**TASK DIRECTIONS:**
Leave the pictures out and restate each entry below word for word.

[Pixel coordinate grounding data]
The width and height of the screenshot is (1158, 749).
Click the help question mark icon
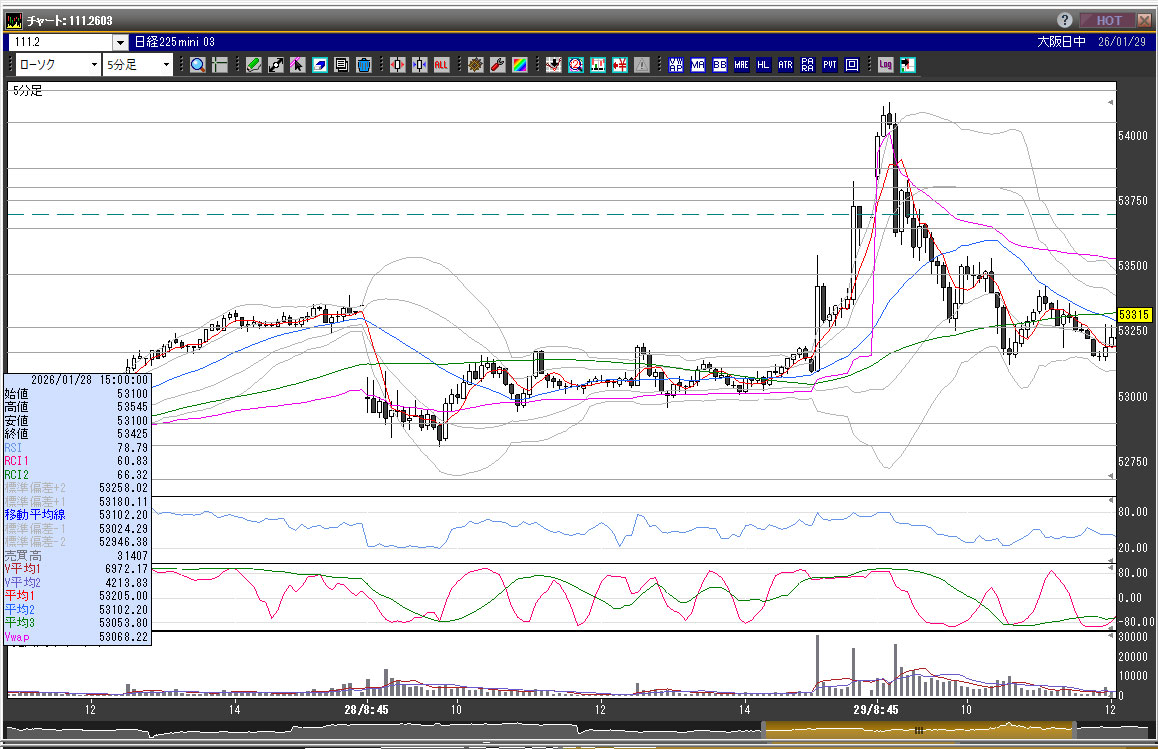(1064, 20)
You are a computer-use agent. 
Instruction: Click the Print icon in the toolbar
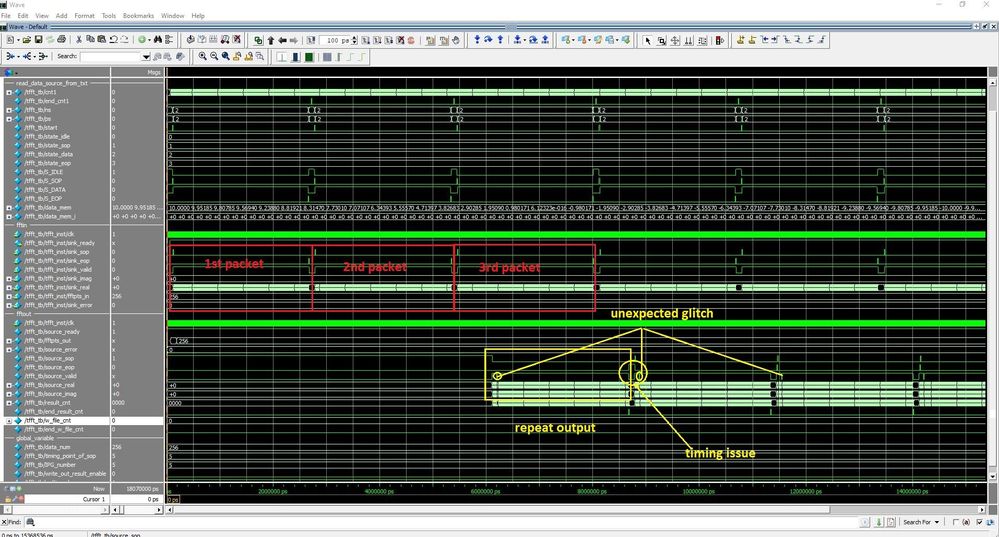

**RESPONSE TO THIS EXERCISE:**
The width and height of the screenshot is (1158, 749).
Click the help question mark icon
(1064, 20)
You are a computer-use agent. 
Instruction: Click the Print icon in the toolbar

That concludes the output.